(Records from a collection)
_____
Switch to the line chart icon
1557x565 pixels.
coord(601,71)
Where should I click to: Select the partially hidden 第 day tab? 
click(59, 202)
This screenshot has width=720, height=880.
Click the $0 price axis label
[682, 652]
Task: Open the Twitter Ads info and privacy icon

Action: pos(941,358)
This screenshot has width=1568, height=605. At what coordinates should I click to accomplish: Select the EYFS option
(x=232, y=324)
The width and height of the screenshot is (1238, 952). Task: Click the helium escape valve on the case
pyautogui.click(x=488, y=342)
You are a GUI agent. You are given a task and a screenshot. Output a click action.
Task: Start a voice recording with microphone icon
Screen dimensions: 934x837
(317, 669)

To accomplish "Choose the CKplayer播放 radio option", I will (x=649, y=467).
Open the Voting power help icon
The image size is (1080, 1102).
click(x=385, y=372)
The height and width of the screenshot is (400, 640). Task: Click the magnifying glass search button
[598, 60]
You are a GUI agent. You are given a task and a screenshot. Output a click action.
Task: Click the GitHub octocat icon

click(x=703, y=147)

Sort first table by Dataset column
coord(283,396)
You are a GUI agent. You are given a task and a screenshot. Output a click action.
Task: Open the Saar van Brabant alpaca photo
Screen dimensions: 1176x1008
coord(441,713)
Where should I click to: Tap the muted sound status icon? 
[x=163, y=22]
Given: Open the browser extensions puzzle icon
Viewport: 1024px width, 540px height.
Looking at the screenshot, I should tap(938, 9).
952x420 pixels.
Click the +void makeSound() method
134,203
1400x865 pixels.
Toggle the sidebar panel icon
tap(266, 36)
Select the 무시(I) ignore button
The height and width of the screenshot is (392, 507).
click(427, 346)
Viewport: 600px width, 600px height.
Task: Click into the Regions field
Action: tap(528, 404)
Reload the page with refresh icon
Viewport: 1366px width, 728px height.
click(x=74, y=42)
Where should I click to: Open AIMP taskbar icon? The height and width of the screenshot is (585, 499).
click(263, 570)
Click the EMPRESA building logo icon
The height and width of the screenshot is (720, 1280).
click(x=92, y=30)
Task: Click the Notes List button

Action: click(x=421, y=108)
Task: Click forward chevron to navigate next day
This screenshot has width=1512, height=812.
_____
Using the records above, output exactly the lines from the first through the line that contains "Task: Open the Saar van Brabant alpaca photo", with both of those included.

Solution to this exercise >>
Switch to the line chart icon
1557x565 pixels.
coord(601,71)
Where should I click to: Select the partially hidden 第 day tab? 
click(59, 202)
This screenshot has width=720, height=880.
Click the $0 price axis label
[682, 652]
Task: Open the Twitter Ads info and privacy icon

Action: pos(941,358)
This screenshot has width=1568, height=605. At what coordinates should I click to accomplish: Select the EYFS option
(x=232, y=324)
The width and height of the screenshot is (1238, 952). Task: Click the helium escape valve on the case
pyautogui.click(x=488, y=342)
You are a GUI agent. You are given a task and a screenshot. Output a click action.
Task: Start a voice recording with microphone icon
Screen dimensions: 934x837
(317, 669)

To accomplish "Choose the CKplayer播放 radio option", I will (x=649, y=467).
Open the Voting power help icon
The image size is (1080, 1102).
click(x=385, y=372)
The height and width of the screenshot is (400, 640). Task: Click the magnifying glass search button
[598, 60]
You are a GUI agent. You are given a task and a screenshot. Output a click action.
Task: Click the GitHub octocat icon

click(x=703, y=147)

Sort first table by Dataset column
coord(283,396)
You are a GUI agent. You are given a task and a screenshot. Output a click action.
Task: Open the Saar van Brabant alpaca photo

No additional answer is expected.